A patient called the office, irate because of a medical coding issue that revolved around her age. When we received the phone message from one of the office billing staff, we wondered what on earth the patient could be upset about, as we had routinely referred her to a high-risk specialist (maternal fetal medicine). She was thirty-eight years old and pregnant with her second child. We wanted her to take advantage of genetic counseling, which entails meeting with a high-risk obstetrical physician and a genetic counselor.
These doctors advise patients of the risks based on their age and the chances of them having an infant with a chromosomal abnormality. The information is then used to guide the patient through the decision of whether or not to have a genetic amniocentesis, a process in which some of the fluid surrounding the baby is withdrawn through a needle and sent to a lab for a chromosomal analysis. The baby’s skin cells are removed from the fluid and tested for chromosomal issues.
My patient was upset because she had received her medical bill from the specialist’s office and they had used a bothersome ICD-9 code for the visit. An ICD-9 code is a set of numbers sent to the insurance company to alert them as to why the patient had the visit. In this patient’s case, they used the code V23.82.
“Do you know what a V23.82 is?” she asked. “It stands for Elderly Multigravida ! Elderly?” she questioned, aghast.
A multigravida refers to a woman who has been pregnant more than once, but we think she was more upset with the word elderly, and wouldn’t you be, too? Someone at Medicare must have thought it was a good idea to label women over the age of thirty-five as elderly. It was a bad idea. Fortunately, that code has been changed, and now we use the politically correct term advanced maternal age (AMA) to refer to women over the age of thirty-five.
In the context of fertility, however, thirty-five is not a magical number. There is really only one reason the definition of AMA is cut off at thirty-five. It’s all about chromosomes. The risk of a woman of thirty-five having chromosomally abnormal infant is 1 in 200. The test to determine this, an amniocentesis, discussed above, carries the risk of miscarriage of 1 in 200. Therefore, the risk of the procedure is the same as the risk of the possible diagnosis, so the test can be indicated at that point. Also, the reality is that woman fertility does start decreasing around age thirty, and that’s all about the eggs and the chromosomes within them.
A woman is born with all the eggs she will ever have. These eggs “die off,” so to speak, every day 0f her life. So, when the woman is thirty-five, these eggs have been around for thirty-five years and have been exposed to ambient radiation and all that the environment has to offer. Subsequently they can become damaged and less healthy and thereby less fertile. At the age of thirty-five there is a steep drop, and around age thirty-eight there is another steep decline.

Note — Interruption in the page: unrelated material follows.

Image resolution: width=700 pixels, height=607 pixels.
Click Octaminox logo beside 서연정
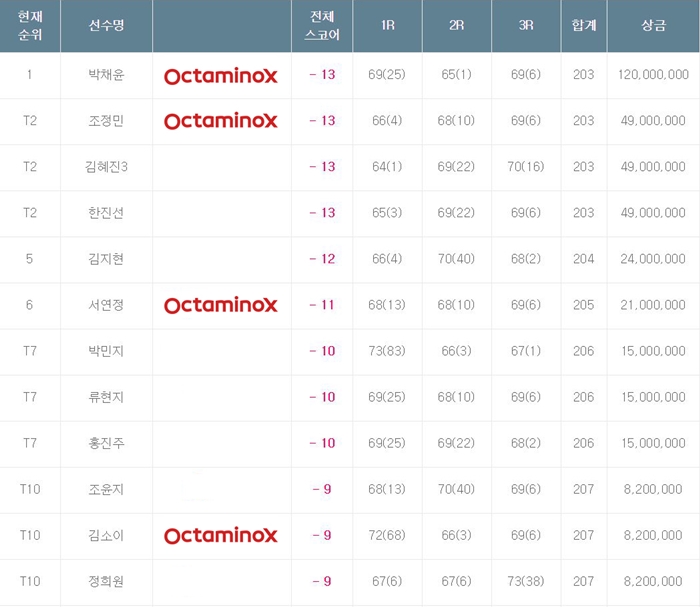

Is infertility a problem for “older” women? Not necessarily. You don’t know until you try. We were fortunate to have two children later in life when Katie was thirty-six and then thirty-nine. The facts show that any woman under the age of thirty has about a 20 percent chance of becoming pregnant each month. A woman over the age of forty has about a 5 percent chance monthly. Also, the fertility rate, which is the amount of births per thousand women with the potential to become pregnant, drops significantly from age thirty-five to forty-five, from 400 per 1,000 exposed women, to 100 per 1,000 women exposed.